Ci sono a volte circostanze in cui anche le convinzioni più profonde possono vacillare. Ed è partendo da questa riflessione che provo a scrivere questo articolo pensando a David Raggi, il giovane morto per mano di un giovane marocchino ubriaco, ed alla sua famiglia. Una mamma e un papà esemplari che non hanno perso il coraggio, nemmeno nel dramma più duro da affrontare, per rifiutare l’odio razziale e la cattiveria propri di questi tempi e di questa Italia.

Un esempio di lucidità e di forza d’animo che diventano esempio e che ci dice che non esiste nessun automatismo istintivo, nessuna spiegazione umana, nessun nesso tra un dolore grande e l’odio contro qualcuno, contro una comunità. Nessun attimo di incertezza nell’esprimere il loro fermo rifiuto a rendersi complici di chi dà libero sfogo alla propria meschinità e pochezza fomentando l’odio verso gli immigrati, squadristi verdi o neri che siano che, purtroppo, ormai da tempo infestano anche le nostre istituzioni democratiche.

Tutto ciò accade a cavallo del 21 marzo, la giornata mondiale contro il razzismo, istituita dalle Nazioni Unite nel 1966 a seguito del massacro di Sharpeville del 1960, la giornata più sanguinosa dell’apartheid in Sudafrica: 69 manifestanti uccisi perché protestavano contro l’Urban Areas Act che imponeva ai sudafricani neri di esibire uno speciale permesso se venivano fermati nelle aree riservate ai bianchi.
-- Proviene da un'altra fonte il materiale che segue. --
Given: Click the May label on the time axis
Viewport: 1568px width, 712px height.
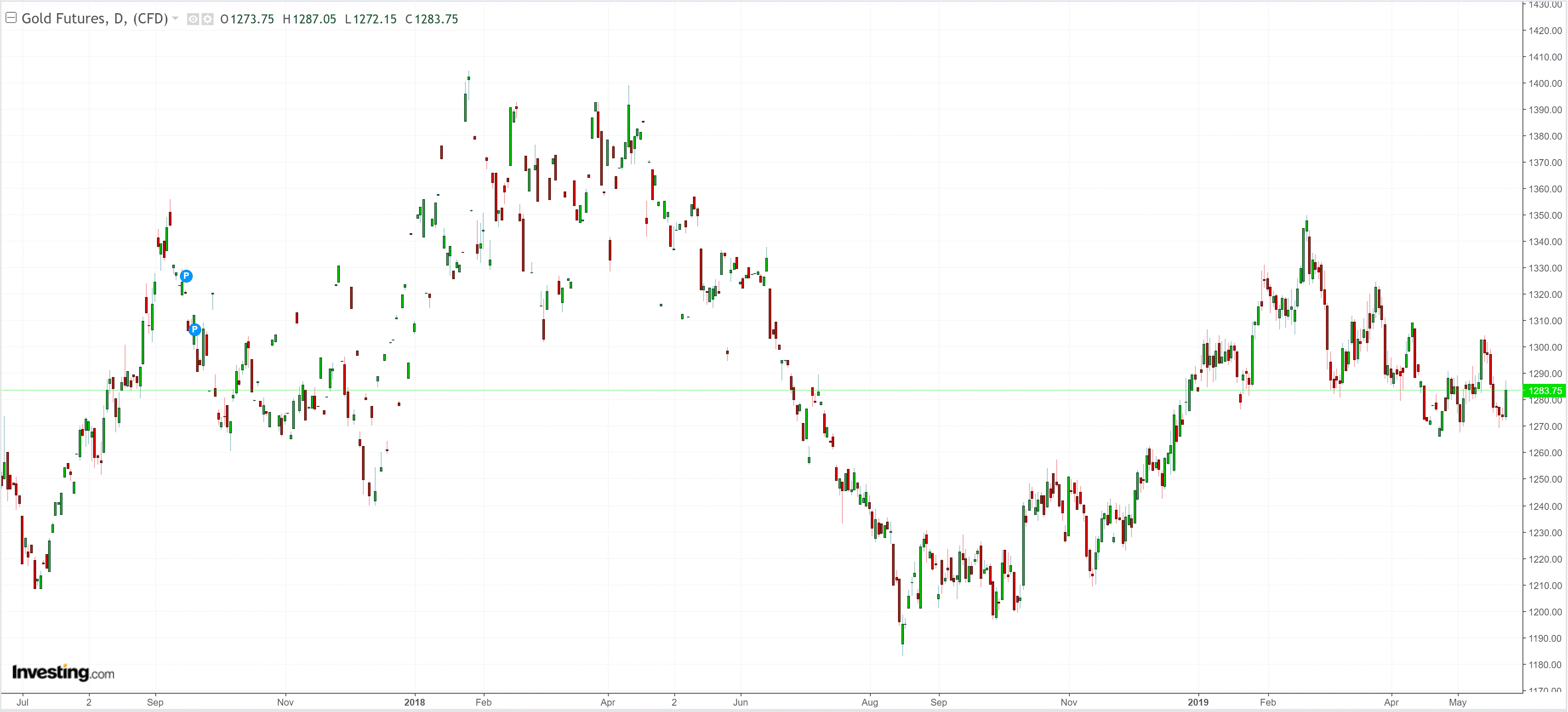Looking at the screenshot, I should click(1457, 702).
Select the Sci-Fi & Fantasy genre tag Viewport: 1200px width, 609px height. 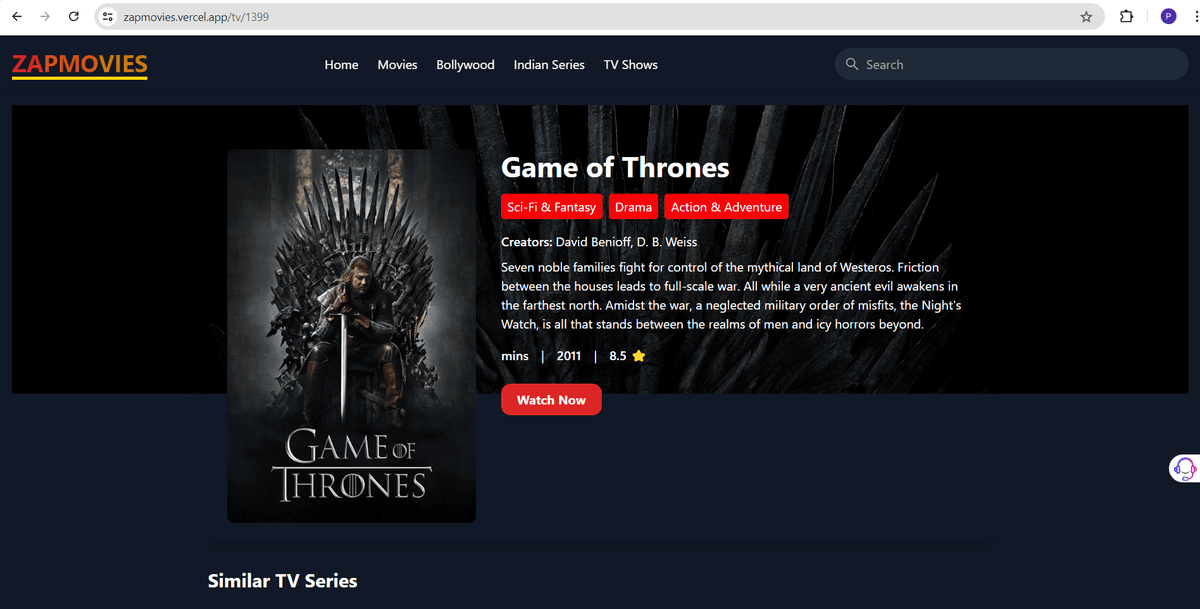click(551, 207)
Da sempre l’Arci si batte – e continuerà a battersi -, contro questa barbarie che non smette di fare proseliti. Una barbarie che non solo abbiamo conosciuto nei libri di storia ma che, giorno dopo giorno ritroviamo in molti angoli d’Europa. E in Italia, come dimostra, amaramente, la vicenda di David. Ed è anche per questo che occorre, anche per noi, ricostruire un pensiero, attualizzato, sul nostro antirazzismo, sul nostro modo di stare dentro questo conflitto e queste evidenti contraddizioni. Ripensare il nostro modo di agire sulle molteplici frontiere che quotidianamente vengono innalzate; da quelle tragiche delle coste a quelle difficili dei nostri quartieri. Per non parlare dei condomini. C’è, esiste, si tocca con mano un nesso tra la crisi, l’imbarbarimento culturale e il razzismo. E noi dobbiamo provare ad affrontarlo con quello che un tempo veniva definito, un pensiero lungo. Per noi, per i nostri circoli e soci, per il nostro Paese. Anche su questo terreno possiamo diventare capofila di una rivolta culturale e sociale utile e necessaria. Occorre un po’ di coraggio che, se vogliamo, non ci manca. Credo e spero che il Meeting Antirazzista di Cecina possa diventare uno dei luoghi per ragionare tra di noi, possa tornare a mettere al centro la formazione politica con cui, poi, definire il nostro pensiero lungo sull’antirazzismo oggi.  E poi Sabir come il luogo della messa in rete della nostra proposta e il luogo per la costruzione della nuova Europa, fortemente antirazzista ma soprattutto dei popoli e dell’accoglienza: credo sia sotto gli occhi di tutti l’inadeguatezza delle risposte istituzionali, tanto più vergognosa – è bene ribadirlo ogni tanto – per un paese che ha visto milioni di suoi cittadini costretti ad emigrare per cercare altrove quel futuro che in patria non potevano trovare. E’ su questo punto quindi che entra in campo la nostra ostinazione con cui ci battiamo e pressiamo per la riapertura di Mare Nostrum e per l’attivazione di canali umanitari di accesso poiché, se esiste una cosa indiscutibile per chiunque è che le persone in fuga da guerre e persecuzioni non si fermano. Non le ferma il mare grosso, non le ferma il filo spinato, tantomeno le ferma l’irresponsabilità politica degli attuali legislatori.

C’è bisogno del 21 marzo, quindi, così come c’è bisogno dell’Arci in questa battaglia. Un’associazione consapevole e preparata, sempre con l’ambizione di voler cambiare questo mondo sempre più difficile. Buon 21 marzo, compagne e compagni. Antifascisti e antirazzisti, sempre.